As part of the implementation of the national sports policy 2016-2023, the Ivorian government is committed to promoting sports for all across the country to contribute to the well-being and health of the population. “Solidarity Côte d’Ivoire offers reasons to believe in the future, to dream big,” stated Alassane Ouattara, the President of the Republic, at the beginning of the year, designating 2023 as the year of youth. Spearheading this policy is the Agora project, officially in the active phase since the inauguration of the Koumassi Agora, the project’s pilot site, on December 21, 2019.

“This site has allowed us to launch an extensive Agora project to ensure that, in every neighborhood, young people have a place to meet, to prepare for their future, to live in a different atmosphere. Ultimately, we should have 90 agoras in this country (and about ten should be operational by the end of 2023),” explained the Ivorian Minister of Sports and Leisure, Paulin Claude Danho, during a site visit.

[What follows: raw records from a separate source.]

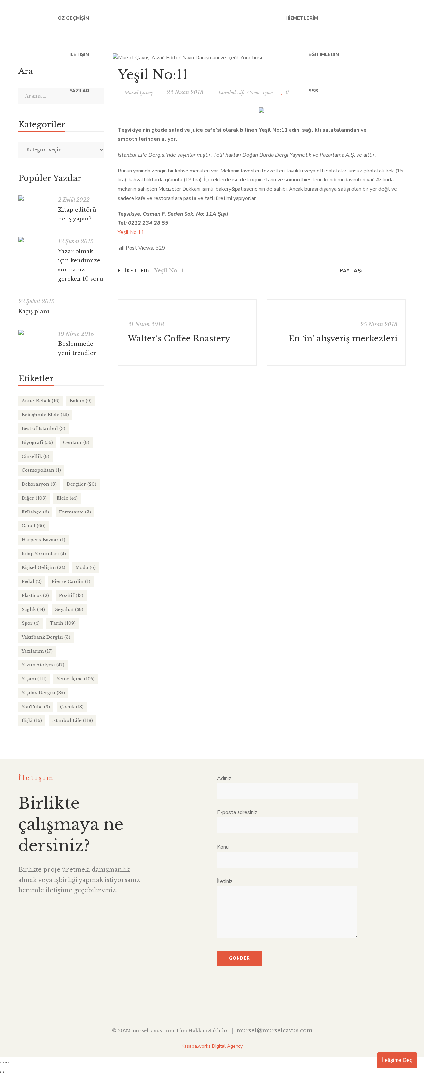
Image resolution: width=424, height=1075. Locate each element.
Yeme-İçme (76, 679)
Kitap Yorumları (44, 554)
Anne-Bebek (41, 401)
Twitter (363, 54)
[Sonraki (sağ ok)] (3, 1072)
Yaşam (34, 679)
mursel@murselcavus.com (274, 1030)
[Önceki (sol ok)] (0, 1072)
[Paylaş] (6, 1062)
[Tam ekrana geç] (3, 1062)
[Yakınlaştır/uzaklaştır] (0, 1062)
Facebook (349, 54)
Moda (85, 567)
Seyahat (69, 609)
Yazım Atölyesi (43, 665)
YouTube (390, 54)
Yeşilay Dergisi (43, 693)
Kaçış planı (33, 311)
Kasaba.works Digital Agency (212, 1046)
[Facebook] (369, 271)
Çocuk (72, 706)
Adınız (224, 778)
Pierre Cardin (71, 581)
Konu (223, 847)
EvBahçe (35, 512)
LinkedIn (376, 54)
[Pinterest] (404, 271)
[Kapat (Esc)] (8, 1062)
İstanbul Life (72, 720)
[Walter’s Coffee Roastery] (187, 332)
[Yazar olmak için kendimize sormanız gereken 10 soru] (34, 239)
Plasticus (35, 595)
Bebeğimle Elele (45, 414)
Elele (67, 498)
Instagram (403, 54)
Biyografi (37, 442)
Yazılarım (37, 651)
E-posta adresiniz (237, 812)
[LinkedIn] (387, 271)
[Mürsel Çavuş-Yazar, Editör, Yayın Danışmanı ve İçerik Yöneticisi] (187, 55)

And these agoras, far from just a name, align with the tradition of Greek agoras. “We wanted to start from this concept because the agora in ancient Greece was the place where people gathered to debate, to develop citizenship. Today, it is a place where through sports, citizenship is built. Through sports, we reintegrate young people into society and create perspectives for the youth,” the minister also emphasized.

Massifying Mass Sports

Côte d’Ivoire’s goal is to popularize sports, whose current participation rate is still too low, thanks in part to the construction of appropriate sports infrastructure. “The first major pillar in our infrastructure strategy is the AFCON infrastructure. We also have agoras and infrastructure against drownings, which we have observed for the youth. Côte d’Ivoire is a country where we see over 200 young people killed in rivers, seas, even private pools every year. We had to eradicate this pandemic, and for that, we developed a nautical comfort project, which will lead us to build 4 new pools,” said Paulin Claude Danho. The nautical comfort project, focusing on swimming, will complement the Agora project, centered on eight major sports: football, athletics, basketball, taekwondo, judo, handball, boxing, and rugby. Ultimately, the agoras will host sites for combat sports, 50 fitness rooms, 200 multifunctional covered sports fields, 30 football fields, 15 health trails, and 10 boxing rings.

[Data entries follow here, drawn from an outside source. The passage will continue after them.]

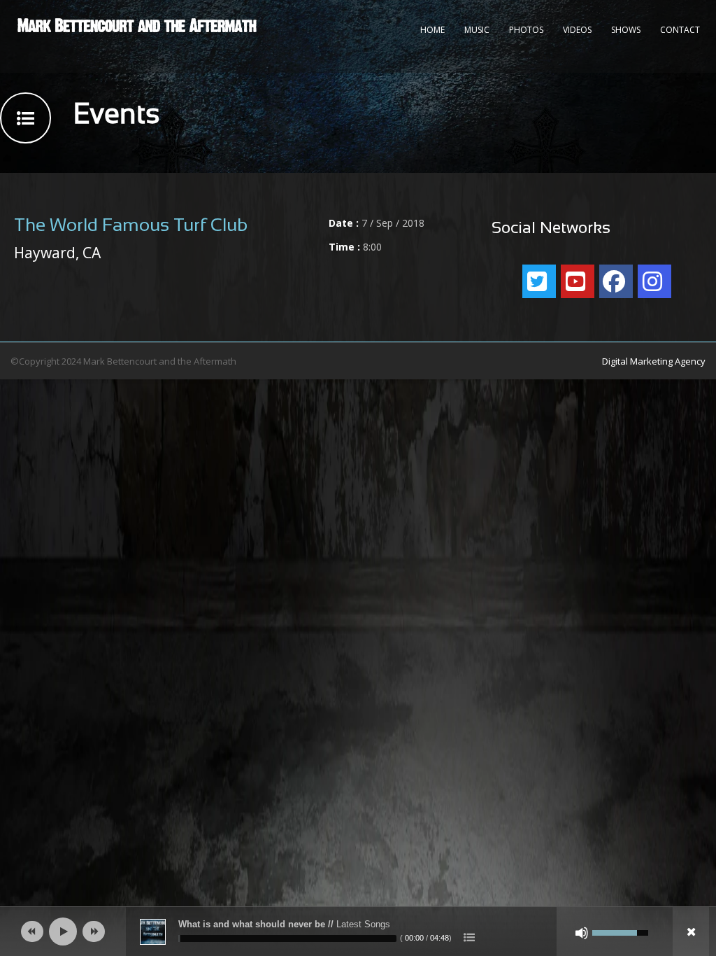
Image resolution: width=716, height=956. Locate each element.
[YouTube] (577, 281)
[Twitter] (539, 281)
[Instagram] (654, 281)
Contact (680, 30)
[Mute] (582, 933)
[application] (358, 931)
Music (476, 30)
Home (432, 30)
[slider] (287, 938)
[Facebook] (616, 281)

More broadly, this project fits into the long term and also aims to address the traditional underfunding of African countries in dedicated sports infrastructure. In fact, sports represents only 0.5% of Africa’s GDP, where it averages 2% internationally.

Revitalizing the Local Economy

Beyond sports, the Agora aims to facilitate education, health, and develop youth entrepreneurship and integration, but it will also have repercussions on the Ivorian economy and society in general. As Ismaila Siribe, CEO of Ivoire Agora, emphasizes, “these infrastructures also impact households around them because they indirectly provide employment. It affects more than a hundred households thanks to the Agora project. Every time there is a sports and cultural event, economic operators (grocery stores, shops, etc.) benefit indirectly.”

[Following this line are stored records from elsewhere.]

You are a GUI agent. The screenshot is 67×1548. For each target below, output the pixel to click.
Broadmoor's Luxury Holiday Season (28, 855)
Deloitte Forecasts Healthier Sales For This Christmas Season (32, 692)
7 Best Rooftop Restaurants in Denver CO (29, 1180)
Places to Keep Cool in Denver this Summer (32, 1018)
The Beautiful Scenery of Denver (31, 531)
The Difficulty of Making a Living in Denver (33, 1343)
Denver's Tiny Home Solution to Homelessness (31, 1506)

It is also essential to note that these sports complexes are composed of energy-autonomous buildings, with a solar power plant on their roofs. Cutting-edge technology equipment, their maintenance will require the involvement of local technicians. And to top it off, these complexes are expected to be financially autonomous, thanks to a well-thought-out business plan. Thus, 25% of the time and space of the agoras will be allocated to commercial activities to fund their operation, and the stands will sometimes be transformed into a music stage or a performance hall. Major brands will also be associated with the project through sponsorship and advertising.

With these agoras, Côte d’Ivoire is betting on the future, through its youth and more. Like the Greek agoras, these sports complexes aim to become places for multigenerational meetings, where consultations will take place, and decisions will be made. But above all, all these gatherings, whether sports or otherwise, will have a direct impact on the local economy.